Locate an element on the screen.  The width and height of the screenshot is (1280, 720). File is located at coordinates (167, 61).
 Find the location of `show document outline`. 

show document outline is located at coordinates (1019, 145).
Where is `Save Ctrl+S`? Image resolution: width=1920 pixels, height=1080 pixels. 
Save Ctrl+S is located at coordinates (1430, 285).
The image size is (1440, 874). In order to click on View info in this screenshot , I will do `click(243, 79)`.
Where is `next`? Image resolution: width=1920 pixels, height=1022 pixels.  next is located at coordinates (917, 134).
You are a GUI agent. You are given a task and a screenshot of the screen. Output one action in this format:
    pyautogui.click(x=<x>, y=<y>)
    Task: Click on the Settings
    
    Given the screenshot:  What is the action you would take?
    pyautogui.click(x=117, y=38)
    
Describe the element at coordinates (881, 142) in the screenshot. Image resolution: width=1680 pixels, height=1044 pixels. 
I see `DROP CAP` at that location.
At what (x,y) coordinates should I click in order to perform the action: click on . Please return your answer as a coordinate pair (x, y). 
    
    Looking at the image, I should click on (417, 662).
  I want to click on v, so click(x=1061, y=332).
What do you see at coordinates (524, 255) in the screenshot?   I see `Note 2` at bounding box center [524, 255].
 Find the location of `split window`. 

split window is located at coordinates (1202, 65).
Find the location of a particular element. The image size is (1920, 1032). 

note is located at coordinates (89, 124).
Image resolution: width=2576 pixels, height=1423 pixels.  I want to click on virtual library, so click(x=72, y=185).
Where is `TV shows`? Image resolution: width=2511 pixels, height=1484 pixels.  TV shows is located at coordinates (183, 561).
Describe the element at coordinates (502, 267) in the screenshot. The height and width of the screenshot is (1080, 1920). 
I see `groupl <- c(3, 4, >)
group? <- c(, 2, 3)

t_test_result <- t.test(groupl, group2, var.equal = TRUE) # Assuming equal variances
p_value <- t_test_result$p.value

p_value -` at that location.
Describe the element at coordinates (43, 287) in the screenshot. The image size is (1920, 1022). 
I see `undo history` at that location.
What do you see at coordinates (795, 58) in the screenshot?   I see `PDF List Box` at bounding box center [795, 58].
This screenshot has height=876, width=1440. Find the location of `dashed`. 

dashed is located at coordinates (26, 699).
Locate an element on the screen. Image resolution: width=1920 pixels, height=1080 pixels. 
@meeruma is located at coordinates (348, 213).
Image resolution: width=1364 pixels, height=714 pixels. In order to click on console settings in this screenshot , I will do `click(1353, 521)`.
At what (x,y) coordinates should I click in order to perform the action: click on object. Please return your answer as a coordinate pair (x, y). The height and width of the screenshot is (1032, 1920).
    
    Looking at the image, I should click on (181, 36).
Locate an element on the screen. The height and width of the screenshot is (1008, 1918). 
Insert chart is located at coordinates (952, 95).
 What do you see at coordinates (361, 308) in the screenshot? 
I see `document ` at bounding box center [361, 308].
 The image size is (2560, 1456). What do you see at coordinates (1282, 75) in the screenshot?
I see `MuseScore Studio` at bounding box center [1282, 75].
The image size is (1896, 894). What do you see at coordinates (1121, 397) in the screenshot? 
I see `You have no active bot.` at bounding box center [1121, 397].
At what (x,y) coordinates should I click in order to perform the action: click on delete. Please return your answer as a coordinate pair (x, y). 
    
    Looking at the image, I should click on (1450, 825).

> [What the task asks]:
Copy out the records verbatim from the line with "Describe the element at coordinates (881, 142)" to the line with "split window is", including both of those lines.

> [Response to this exercise]:
Describe the element at coordinates (881, 142) in the screenshot. Image resolution: width=1680 pixels, height=1044 pixels. 
I see `DROP CAP` at that location.
At what (x,y) coordinates should I click in order to perform the action: click on . Please return your answer as a coordinate pair (x, y). 
    
    Looking at the image, I should click on (417, 662).
  I want to click on v, so click(x=1061, y=332).
What do you see at coordinates (524, 255) in the screenshot?   I see `Note 2` at bounding box center [524, 255].
 Find the location of `split window`. 

split window is located at coordinates (1202, 65).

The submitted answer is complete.